Silly Quebec right ruling attacks church

This is pure anti-democratic, politically correct nonsense!

Laïcité - débat québécois

The Quebec Human Rights Tribunal (QHRT) came out with a very controversial — make that silly — decision two weeks ago.
It ordered the city of Saguenay to stop reciting a Christian prayer before meetings of the municipal council, to withdraw any religious symbols — namely a religious statue and the crucifix — from its public spaces and ordered the city pay Alain Simoneau, the complainant, $30,000.
This judgement confirms what many of us have being fearing for many years: Our country is slowly moving from being a democratic society where decisions are made by elected officials towards one ruled by a totalitarian government of judges.
It takes for granted that, left to themselves, democratically elected city councillors or members of Parliament would allow the tyranny (in this case, religion) of the majority to oppress our minorities. It implies human-rights commissions and tribunals, on the other hand, are made up of altruistic commissioners and judges working for our common good.
This is pure anti-democratic, politically correct nonsense!
Religious freedom exists in this country. You can convert from one religion to another or not have any faith except in yourself. That is not the issue at stake.
What is at stake is the decision our ancestors made to recognize the role played by the church in our history. The Catholic Church has had a historic, major and unique contribution in Canada’s development, particularly in Quebec. It established our first education and health-care systems. It actively participated in making the world we currently live in.
We cannot make a clean sweep of our past. Should we burn all the paintings of our former politicians in our parliaments? Should we knock down statues of people who changed our communities for the better in each city? Of course not.
Why should it be different when it comes to religion? The Quebec flag has a cross right in the middle of it. Our national anthem in French has clear religious references. There is a crucifix above of the speaker’s head in the National Assembly.
We shouldn’t change our flag, our national anthem or the decor of the National Assembly to please a few atheists who ignore or reject our past. We are proud, not ashamed, to live in this peaceful and prosperous part of the world that is the legacy of several generations of courageous men and women.

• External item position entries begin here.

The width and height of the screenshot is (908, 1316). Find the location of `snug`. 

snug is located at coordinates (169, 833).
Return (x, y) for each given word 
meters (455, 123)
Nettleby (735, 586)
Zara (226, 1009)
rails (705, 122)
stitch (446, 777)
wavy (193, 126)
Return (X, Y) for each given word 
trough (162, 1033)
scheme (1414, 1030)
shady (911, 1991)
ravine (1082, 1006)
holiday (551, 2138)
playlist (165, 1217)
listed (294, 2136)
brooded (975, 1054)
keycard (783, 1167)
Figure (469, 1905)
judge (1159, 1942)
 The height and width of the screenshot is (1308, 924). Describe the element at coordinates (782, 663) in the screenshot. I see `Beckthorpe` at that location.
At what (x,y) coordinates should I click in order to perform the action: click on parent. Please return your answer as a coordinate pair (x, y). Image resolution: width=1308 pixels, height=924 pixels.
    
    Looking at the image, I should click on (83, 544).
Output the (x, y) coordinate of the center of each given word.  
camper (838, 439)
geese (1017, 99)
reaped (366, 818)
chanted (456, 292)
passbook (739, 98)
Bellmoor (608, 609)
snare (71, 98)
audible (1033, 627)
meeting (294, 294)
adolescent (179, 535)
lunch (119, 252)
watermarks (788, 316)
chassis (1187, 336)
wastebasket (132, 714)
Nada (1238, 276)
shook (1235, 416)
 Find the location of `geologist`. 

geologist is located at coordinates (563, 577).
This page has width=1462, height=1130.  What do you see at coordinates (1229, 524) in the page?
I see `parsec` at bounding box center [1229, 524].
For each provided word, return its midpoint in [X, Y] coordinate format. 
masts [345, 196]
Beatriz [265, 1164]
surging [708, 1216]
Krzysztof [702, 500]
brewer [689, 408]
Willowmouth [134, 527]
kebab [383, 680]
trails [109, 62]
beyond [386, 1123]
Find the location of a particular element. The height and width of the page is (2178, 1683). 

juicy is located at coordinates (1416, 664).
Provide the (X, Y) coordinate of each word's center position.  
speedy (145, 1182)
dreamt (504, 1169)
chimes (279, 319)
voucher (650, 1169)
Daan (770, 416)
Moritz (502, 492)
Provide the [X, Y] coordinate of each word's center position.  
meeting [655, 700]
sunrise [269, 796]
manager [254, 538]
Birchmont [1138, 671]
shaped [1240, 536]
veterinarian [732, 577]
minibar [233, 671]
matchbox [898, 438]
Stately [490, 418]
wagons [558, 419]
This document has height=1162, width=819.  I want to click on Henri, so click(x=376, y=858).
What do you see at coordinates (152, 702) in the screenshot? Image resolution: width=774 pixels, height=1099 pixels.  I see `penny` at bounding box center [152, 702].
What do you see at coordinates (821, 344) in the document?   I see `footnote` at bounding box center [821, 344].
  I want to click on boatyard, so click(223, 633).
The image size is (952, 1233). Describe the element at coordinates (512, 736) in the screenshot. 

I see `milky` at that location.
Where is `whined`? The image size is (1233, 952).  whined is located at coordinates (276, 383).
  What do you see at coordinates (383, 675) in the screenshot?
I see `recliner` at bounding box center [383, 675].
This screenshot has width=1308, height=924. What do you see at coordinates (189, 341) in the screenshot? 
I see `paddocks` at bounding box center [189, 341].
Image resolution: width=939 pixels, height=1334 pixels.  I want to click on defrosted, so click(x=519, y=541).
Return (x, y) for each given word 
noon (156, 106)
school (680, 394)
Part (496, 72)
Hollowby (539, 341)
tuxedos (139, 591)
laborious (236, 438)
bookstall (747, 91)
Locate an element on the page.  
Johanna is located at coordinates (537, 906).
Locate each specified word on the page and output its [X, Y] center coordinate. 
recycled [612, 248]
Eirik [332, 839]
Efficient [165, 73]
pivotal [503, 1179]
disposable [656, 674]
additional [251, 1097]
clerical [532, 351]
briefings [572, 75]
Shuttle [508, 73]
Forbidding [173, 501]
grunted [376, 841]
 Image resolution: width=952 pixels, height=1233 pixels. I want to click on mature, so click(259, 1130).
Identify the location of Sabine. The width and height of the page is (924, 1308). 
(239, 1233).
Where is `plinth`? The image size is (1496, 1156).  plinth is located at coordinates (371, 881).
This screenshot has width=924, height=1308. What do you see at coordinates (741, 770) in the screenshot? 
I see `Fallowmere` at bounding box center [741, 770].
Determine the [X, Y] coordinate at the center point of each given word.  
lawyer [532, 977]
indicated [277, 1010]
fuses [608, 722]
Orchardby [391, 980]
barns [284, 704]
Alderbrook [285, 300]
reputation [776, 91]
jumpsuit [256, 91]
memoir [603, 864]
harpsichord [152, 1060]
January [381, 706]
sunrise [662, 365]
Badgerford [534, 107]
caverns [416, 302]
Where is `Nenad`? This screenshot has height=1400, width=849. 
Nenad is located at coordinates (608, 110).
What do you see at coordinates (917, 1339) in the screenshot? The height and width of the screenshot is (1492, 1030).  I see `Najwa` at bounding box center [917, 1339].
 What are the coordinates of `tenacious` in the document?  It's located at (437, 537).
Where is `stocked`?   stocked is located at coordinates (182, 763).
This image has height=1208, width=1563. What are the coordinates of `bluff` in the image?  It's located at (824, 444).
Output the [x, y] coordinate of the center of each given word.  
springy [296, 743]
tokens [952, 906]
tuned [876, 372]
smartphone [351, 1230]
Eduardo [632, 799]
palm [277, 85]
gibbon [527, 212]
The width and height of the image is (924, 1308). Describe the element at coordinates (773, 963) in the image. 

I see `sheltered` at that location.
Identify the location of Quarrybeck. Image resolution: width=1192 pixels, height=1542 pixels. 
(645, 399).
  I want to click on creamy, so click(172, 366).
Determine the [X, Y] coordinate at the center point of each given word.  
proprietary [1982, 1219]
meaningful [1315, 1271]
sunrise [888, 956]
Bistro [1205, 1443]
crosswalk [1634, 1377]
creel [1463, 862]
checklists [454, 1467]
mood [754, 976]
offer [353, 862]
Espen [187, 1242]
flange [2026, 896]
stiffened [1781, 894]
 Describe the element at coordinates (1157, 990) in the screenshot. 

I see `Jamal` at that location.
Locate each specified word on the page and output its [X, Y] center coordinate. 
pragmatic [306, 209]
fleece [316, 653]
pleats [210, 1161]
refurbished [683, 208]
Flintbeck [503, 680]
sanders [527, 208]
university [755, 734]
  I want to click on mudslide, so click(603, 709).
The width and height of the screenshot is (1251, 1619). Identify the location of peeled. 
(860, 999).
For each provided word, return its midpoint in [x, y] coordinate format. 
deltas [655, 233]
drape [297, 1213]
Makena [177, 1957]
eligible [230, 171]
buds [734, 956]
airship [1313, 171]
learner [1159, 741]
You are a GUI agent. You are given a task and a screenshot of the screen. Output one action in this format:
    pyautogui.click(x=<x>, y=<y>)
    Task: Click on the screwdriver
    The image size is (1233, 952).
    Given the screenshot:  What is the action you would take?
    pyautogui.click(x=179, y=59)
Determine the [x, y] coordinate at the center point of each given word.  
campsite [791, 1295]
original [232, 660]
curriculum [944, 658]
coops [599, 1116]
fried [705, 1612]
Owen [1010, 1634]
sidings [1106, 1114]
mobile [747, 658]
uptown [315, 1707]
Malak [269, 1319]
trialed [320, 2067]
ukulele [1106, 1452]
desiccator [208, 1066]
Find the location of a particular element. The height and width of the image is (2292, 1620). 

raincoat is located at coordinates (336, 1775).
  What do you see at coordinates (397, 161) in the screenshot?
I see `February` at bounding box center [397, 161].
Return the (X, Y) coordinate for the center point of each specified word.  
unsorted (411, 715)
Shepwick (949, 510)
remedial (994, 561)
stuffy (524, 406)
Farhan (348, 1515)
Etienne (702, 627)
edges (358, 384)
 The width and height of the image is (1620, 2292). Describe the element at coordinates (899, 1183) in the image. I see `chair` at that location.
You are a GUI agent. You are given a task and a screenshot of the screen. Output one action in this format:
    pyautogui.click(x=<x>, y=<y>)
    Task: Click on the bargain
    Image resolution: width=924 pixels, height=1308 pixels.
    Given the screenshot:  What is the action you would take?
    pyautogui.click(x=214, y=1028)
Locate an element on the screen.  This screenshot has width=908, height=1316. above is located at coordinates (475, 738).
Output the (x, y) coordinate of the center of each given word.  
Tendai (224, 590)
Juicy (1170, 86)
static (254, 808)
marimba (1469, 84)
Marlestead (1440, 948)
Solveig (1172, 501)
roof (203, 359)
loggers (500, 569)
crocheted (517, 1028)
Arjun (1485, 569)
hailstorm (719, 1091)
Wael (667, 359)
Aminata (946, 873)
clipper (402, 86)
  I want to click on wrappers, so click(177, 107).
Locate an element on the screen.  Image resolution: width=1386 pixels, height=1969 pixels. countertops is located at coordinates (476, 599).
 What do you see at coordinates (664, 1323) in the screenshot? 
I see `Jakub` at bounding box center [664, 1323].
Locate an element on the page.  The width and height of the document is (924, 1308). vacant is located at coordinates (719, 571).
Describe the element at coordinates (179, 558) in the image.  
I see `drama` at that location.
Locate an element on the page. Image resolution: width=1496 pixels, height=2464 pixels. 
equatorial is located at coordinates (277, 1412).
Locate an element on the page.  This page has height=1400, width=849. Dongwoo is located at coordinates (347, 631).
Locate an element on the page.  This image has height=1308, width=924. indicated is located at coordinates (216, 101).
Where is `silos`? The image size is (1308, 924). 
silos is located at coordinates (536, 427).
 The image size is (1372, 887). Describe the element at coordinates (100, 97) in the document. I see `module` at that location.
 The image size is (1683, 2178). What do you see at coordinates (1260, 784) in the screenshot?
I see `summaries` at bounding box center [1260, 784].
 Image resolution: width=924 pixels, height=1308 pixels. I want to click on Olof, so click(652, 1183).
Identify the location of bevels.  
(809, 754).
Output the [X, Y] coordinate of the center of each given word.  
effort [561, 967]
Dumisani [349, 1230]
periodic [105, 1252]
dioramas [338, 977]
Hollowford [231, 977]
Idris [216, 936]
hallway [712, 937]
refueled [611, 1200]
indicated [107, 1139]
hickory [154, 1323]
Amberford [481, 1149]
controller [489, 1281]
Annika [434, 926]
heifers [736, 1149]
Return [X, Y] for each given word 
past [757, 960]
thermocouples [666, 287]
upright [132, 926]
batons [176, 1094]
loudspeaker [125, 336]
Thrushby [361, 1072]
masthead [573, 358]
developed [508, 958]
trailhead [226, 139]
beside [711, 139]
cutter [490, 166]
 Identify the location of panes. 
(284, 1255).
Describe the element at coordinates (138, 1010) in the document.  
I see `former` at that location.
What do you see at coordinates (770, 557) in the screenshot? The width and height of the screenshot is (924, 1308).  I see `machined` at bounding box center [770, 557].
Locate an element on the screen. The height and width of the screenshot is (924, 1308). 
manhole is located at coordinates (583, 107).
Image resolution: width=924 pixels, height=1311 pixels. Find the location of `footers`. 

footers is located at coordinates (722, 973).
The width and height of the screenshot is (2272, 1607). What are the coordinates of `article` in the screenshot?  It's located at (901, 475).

And yes, some of them happened to be people of faith.
So why should we pay $30,000 to a so-called victim whose freedom was violated by hearing a 60-second prayer before a municipal council meeting and by seeing a crucifix on the City Hall wall? People are raped everyday and never get a penny for their real pain.
There are limits to using taxpayers’ money to pay for the left’s new attempt to brainwash us so we feel guilty.
Thank God (or Allah or Buddha or whatever) Saguenay Mayor Jean Tremblay is challenging the QHRT’s decision. And very wisely, he didn’t do it at the taxpayer’s expense. The community mobilized to raise the funds to cover the charges the appeal will cost.
Over the last few days, he has collected more than $120,000.
If you believe in democracy and want to protect our heritage, you should consider sending a few bucks to Mayor Tremblay.